Once again

At the Guardian , Seumas Milne argues that the race to intervene in Syria is depressingly familiar: “As in Iraq and Sudan (where President Clinton ordered an attack on a pharmaceuticals factory in retaliation for an al-Qaida bombing), intelligence about weapons of mass destruction is once again at the centre of the case being made for a western missile strike. In both Iraq and Sudan, the intelligence was of course wrong. But once again, UN weapons inspectors are struggling to investigate WMD claims while the US and its friends have already declared them ‘undeniable.’ Once again they are planning to bypass the UN security council. Once again, they are dressing up military action as humanitarian, while failing to win the support of their own people.”

He points out that no one is even sure who is responsible for the chemical attack in Ghouta.
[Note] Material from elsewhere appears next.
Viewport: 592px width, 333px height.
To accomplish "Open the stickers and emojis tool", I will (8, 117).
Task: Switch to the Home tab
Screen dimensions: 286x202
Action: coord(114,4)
The Assad regime has chemical weapons, but there are reports that the rebels have them too. Milne questions motive: Governments forces “have been gaining ground in recent months and the US has repeatedly stated that chemical weapons use is a ‘red line’ for escalation.” Would they risk a Western intervention at this point. On the other hand, “the rebel camp (and its regional sponsors), which has been trying to engineer a western intervention in the Libya-Kosovo mould for the past two years to tip the military balance, clearly has an interest in that red line being crossed.”

And then there are questions about the outcome of a Western intervention: “Even if the attacks are limited, they will certainly increase the death toll and escalate the war. The risk is that they will invite retaliation by Syria or its allies – including against Israel – draw the US in deeper and spread the conflict. The west can use this crisis to help bring Syria’s suffering to an end – or pour yet more petrol on the flames.”
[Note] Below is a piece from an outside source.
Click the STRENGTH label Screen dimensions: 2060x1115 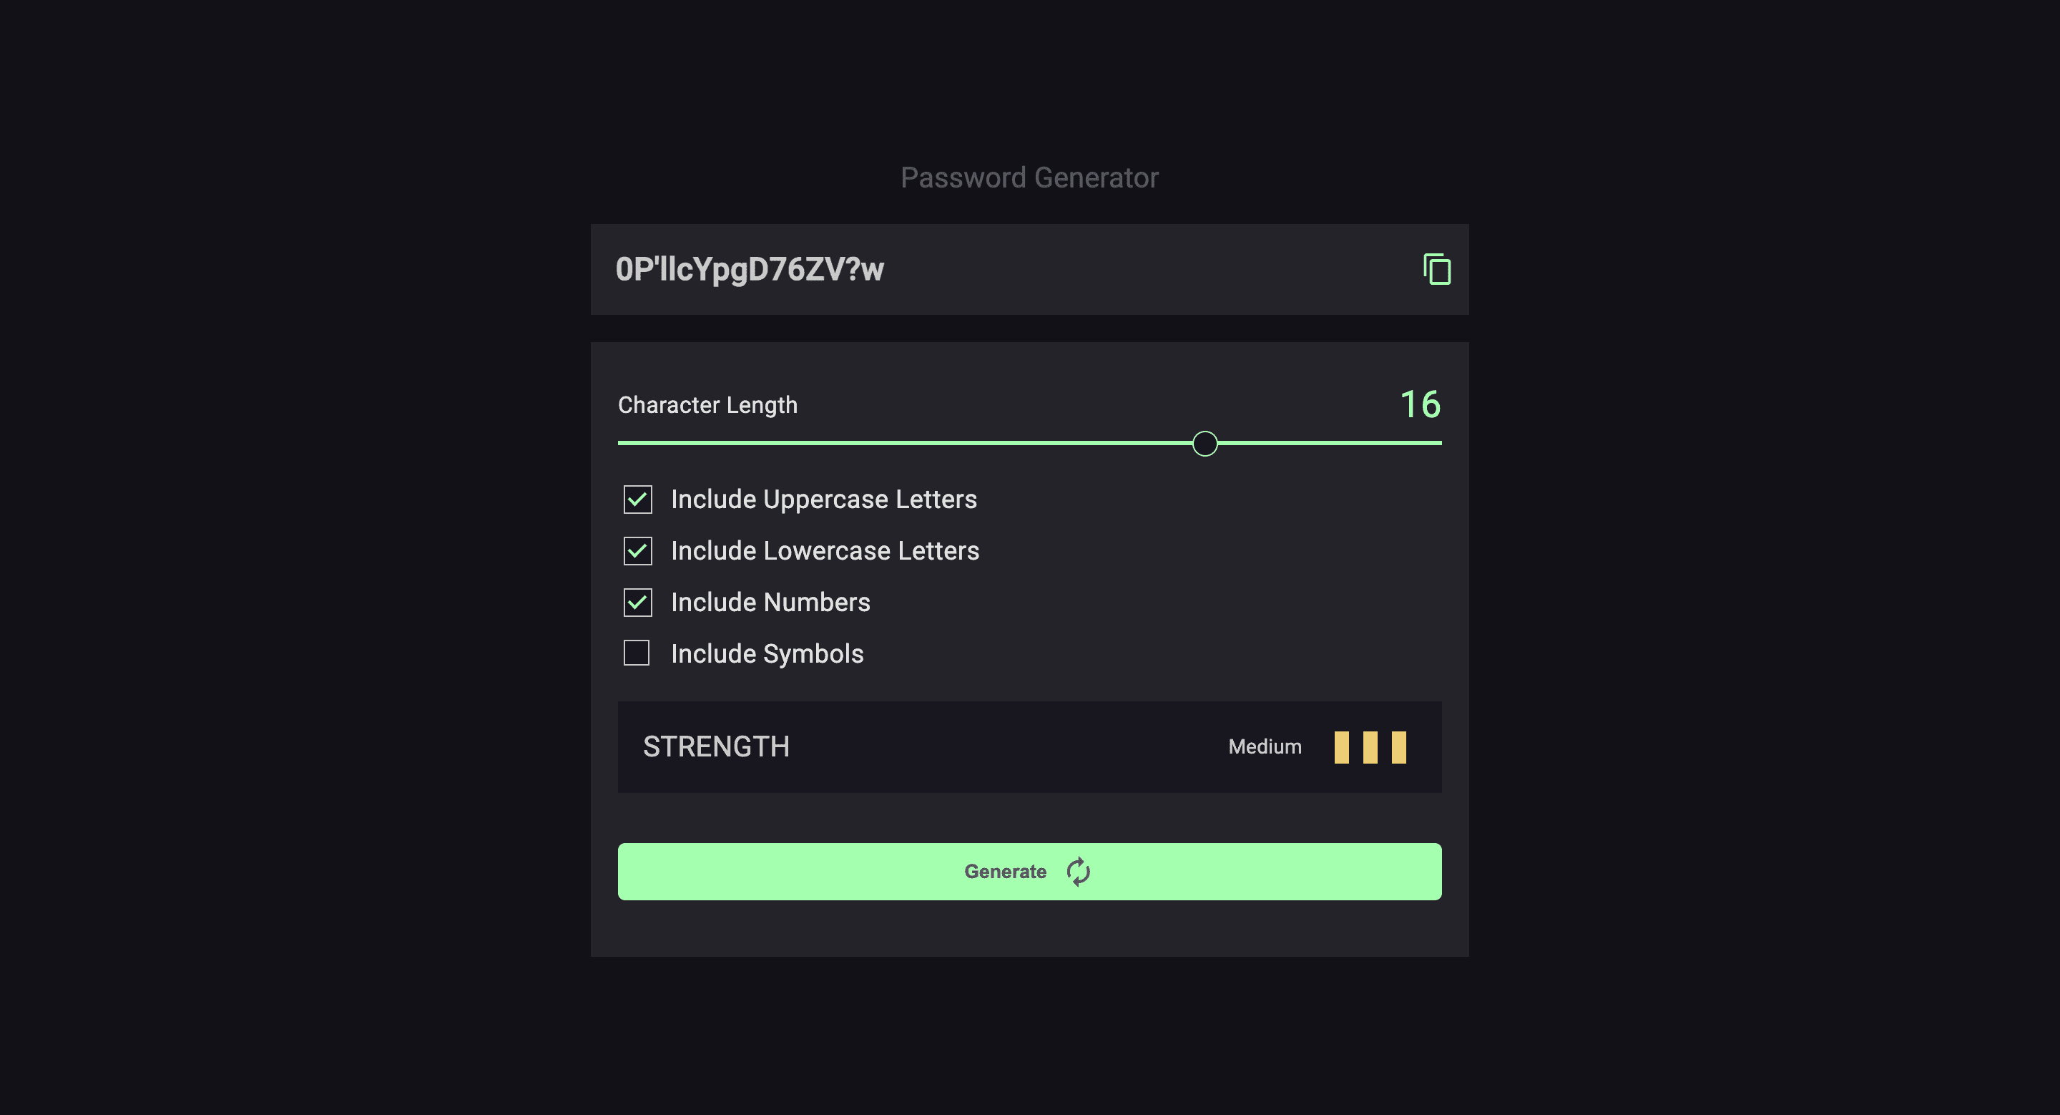tap(716, 746)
One of the basic principles of Christian just war theory is that war is only justified if there is a real chance that the war will successfully improve conditions. That’s far from clear in Syria, and the character of the rebels makes it just as likely that Western intervention will just make things worse for the Syrian people and the entire region.

Assad is a brute. But the wicked are grass, flourishing in the morning and withered by afternoon. It’s a hard word, but sometimes the best thing to do in response to tyranny is to wait it out.